Heartburn Medication Side Effects
When you take heartburn medication, you want it to relieve your symptoms -- end of story. But all medications have side effects, so it’s important to be aware of common ones that can occur with heartburn medication. In some cases, the side effects may disappear or ease up as your body adjusts to the medicine. But if they’re truly bothersome or they last for more than 10 days, “stop the medicine and consult your doctor,” advises Dr. Cynthia Yoshida, a gastroenterologist in Charlottesville, Va., and author of No More Digestive Problems. Here’s how potential heartburn medication side effects compare:
Side Effects of Antacids
“People don’t generally take antacids in large enough quantities to get [significant] side effects,” says Yoshida. “And there’s no concern about long-term use as long as you’re using them according to the directions on the label.” That said, antacids that contain magnesium can cause diarrhea and flatulence, whereas those with calcium or aluminum can cause constipation. If you experience one or the other consistently, try switching to another type of antacid. Other potential side effects include loss of appetite, changes in urination or headache. Finally, overdoing it with calcium-based antacids could increase the risk of kidney stones.
Side Effects of H2 Blockers
“These are relatively weak acid blockers, and my patients rarely report side effects from these,” says Yoshida. Still, minor side effects such as diarrhea, constipation, headache, drowsiness and breast enlargement could occur with some H2 blockers. With long-term use, some studies suggest H2 blockers may increase the risk of bone fractures and osteoporosis, but “the data is weak and this is not proven,” says Yoshida.
Side Effects of Proton Pump Inhibitors (PPIs)
Proton pump inhibitors can cause mild headache, dizziness, nausea or diarrhea, which are usually temporary and go away on their own.
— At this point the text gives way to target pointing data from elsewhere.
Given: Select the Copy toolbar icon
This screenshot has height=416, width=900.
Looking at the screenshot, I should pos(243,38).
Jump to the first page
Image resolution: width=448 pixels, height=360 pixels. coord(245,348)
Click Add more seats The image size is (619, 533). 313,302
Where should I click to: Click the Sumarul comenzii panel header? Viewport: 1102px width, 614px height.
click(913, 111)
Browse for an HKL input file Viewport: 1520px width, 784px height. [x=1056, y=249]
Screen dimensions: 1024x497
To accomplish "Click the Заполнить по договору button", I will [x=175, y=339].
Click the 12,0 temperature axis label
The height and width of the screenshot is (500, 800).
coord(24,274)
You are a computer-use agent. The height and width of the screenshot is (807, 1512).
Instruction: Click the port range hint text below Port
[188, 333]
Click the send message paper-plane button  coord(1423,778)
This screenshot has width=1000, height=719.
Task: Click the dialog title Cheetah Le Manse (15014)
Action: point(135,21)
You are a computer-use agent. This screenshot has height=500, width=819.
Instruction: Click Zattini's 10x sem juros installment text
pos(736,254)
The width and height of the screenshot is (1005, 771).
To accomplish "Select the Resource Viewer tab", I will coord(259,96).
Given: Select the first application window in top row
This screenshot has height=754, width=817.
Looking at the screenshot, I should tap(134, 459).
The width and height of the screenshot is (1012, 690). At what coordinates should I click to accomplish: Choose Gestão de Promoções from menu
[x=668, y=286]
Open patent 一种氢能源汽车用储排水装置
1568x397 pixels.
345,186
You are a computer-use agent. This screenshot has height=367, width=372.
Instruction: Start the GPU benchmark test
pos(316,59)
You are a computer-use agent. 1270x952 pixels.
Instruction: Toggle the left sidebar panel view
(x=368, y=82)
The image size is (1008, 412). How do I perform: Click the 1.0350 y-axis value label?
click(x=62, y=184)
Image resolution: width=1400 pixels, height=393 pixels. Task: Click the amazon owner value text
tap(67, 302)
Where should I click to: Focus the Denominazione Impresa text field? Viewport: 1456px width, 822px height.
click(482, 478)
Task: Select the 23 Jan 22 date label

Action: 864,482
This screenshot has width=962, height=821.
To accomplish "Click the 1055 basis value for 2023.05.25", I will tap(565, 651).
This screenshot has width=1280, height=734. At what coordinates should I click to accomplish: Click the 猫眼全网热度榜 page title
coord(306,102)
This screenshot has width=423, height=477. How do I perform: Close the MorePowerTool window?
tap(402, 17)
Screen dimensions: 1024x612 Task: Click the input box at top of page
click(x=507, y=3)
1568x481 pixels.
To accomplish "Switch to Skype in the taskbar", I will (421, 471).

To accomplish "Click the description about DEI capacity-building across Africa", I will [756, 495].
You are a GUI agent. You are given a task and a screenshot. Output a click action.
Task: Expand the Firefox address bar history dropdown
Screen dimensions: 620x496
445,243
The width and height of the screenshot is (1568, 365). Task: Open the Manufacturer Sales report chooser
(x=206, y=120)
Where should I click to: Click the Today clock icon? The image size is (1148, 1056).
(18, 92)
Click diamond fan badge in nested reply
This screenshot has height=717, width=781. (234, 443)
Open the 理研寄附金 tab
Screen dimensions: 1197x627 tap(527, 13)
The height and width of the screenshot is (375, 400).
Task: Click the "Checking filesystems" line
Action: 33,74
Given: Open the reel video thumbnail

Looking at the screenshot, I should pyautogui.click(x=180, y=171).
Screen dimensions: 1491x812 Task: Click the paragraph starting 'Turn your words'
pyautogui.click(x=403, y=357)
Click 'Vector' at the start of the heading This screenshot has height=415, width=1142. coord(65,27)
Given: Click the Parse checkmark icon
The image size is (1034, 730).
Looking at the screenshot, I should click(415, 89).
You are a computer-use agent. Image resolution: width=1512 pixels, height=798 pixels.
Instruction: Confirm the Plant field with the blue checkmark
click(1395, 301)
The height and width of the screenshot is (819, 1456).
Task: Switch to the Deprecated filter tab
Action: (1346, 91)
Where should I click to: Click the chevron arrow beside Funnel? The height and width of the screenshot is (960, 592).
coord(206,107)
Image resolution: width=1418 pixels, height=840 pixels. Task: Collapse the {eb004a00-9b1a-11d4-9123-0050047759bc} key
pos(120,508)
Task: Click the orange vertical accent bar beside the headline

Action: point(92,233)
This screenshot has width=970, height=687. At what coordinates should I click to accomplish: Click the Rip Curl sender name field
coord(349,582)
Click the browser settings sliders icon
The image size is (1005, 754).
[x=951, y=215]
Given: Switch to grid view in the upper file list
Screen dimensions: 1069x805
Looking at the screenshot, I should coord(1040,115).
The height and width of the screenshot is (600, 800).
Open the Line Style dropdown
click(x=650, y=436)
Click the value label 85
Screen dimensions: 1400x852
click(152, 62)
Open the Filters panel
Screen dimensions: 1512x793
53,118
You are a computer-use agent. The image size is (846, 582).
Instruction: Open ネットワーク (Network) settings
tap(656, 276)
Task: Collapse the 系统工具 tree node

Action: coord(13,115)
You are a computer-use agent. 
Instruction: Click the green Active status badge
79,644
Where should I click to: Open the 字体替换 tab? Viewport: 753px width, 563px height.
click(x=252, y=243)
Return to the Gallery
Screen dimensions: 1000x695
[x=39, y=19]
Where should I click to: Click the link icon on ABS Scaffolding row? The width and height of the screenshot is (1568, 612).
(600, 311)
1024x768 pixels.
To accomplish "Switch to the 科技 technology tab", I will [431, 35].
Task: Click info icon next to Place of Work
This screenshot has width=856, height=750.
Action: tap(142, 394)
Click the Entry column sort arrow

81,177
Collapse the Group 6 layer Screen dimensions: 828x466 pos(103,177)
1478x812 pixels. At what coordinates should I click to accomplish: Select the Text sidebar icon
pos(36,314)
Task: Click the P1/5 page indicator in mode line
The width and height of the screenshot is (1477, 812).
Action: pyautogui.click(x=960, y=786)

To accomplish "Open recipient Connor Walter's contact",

Research also suggests a link between chronic use of proton pump inhibitors for more than seven years and osteoporosis-related bone fractures. “This may be due to PPIs’ acid blockage, which may inhibit calcium absorption from the diet and/or affect bone remodeling,” explains Yoshida. “We usually counsel patients who are taking these meds long term to talk to their primary care physicians about having a DEXA scan [to measure bone density] and to make sure they’re getting enough calcium and vitamin D and doing weight-bearing exercises regularly.” In addition, recent studies have linked proton pump inhibitors with a greater risk of getting community-acquired pneumonia and a bacterial infection called Clostridium difficile, which can cause colitis (inflammation of the large intestine).
While proton pump inhibitors are the best treatment for some patients, they aren’t right for everyone. Indeed, doctors are increasingly questioning whether some of these more powerful heartburn medications are being overprescribed for mild heartburn when a simpler remedy will do. As with all treatment, when choosing a heartburn medication, it’s important to select the one that provides the most benefit with the fewest unwanted side effects.